What it gave people a sense of is, "We're spending all this money, but I'm not getting any help."
And, "Gosh -- I wanted Obama to come in there to start making sure that I was getting help; not the big special-interest and the institutions."
Now if I tell them, "Well, it turns out that we will actually have gotten TARP paid back and that we're going to make sure that a fee's imposed on the big banks, so that this thing will cost taxpayers not a dime," that's helpful. But it doesn't eliminate the sense that their voices aren't heard, and that institutions are betraying them.
And I think that's been expressing itself all year. And they've gotten increasingly frustrated over the course of the year.
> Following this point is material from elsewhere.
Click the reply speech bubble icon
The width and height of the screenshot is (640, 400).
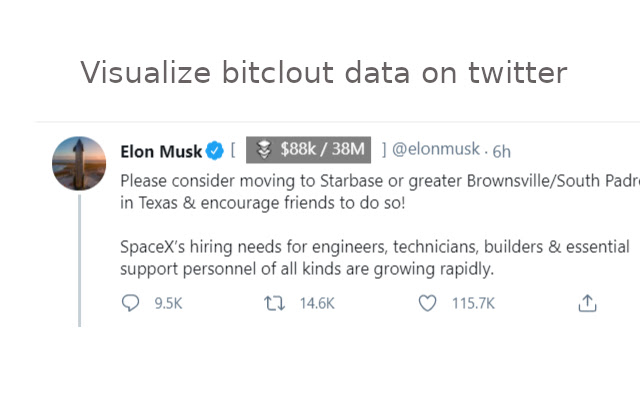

So I take complete responsibility for the fact that -- A -- we had to salvage a financial system that could have made things much worse. We had to take the steps that we did at the beginning of the year, in order to stabilize the economy.
And I am actually glad to see that the economy's now growing again, and we have the prospect of a much better economy in 2010. But that doesn't negate the anger and the frustration that people are feeling.
STEPHANOPOULOS: But a lot of the Republicans say that the anger goes beyond the bailout. The financial bailout.
I was talking to Michael Steele this morning -- the Republican National Committee Chair. He says it's repudiation of your entire agenda.
OBAMA: Well, I think if he's suggesting the people voted against credit-card reform, so that credit card companies can't take advantage of people, or prevention of housing fraud reform, or that they were voting against national service, or they were voting against the 4 million children who have health insurance now because of the steps that we've taken... I don't think that's a plausible point.
1 comment:
The President believes that if he denigrates the Banks that he will be seen as a man of the people. He is anything but. It is clear that he wants to take apart the very structure of our nation and to rebuild it into a socialized country looking more like France or England or Russia than the USA. Today he again made attacks on the banks and for the second day the stock market lost in a big way. He claims he prevented a depression, yet to acheive his agenda he is willing to create the same situation. He wants the people to lose trust in the banks in favor of him. I believe that he hates America and Americans. I offer that we must all pray and also work hard for the conservative movement.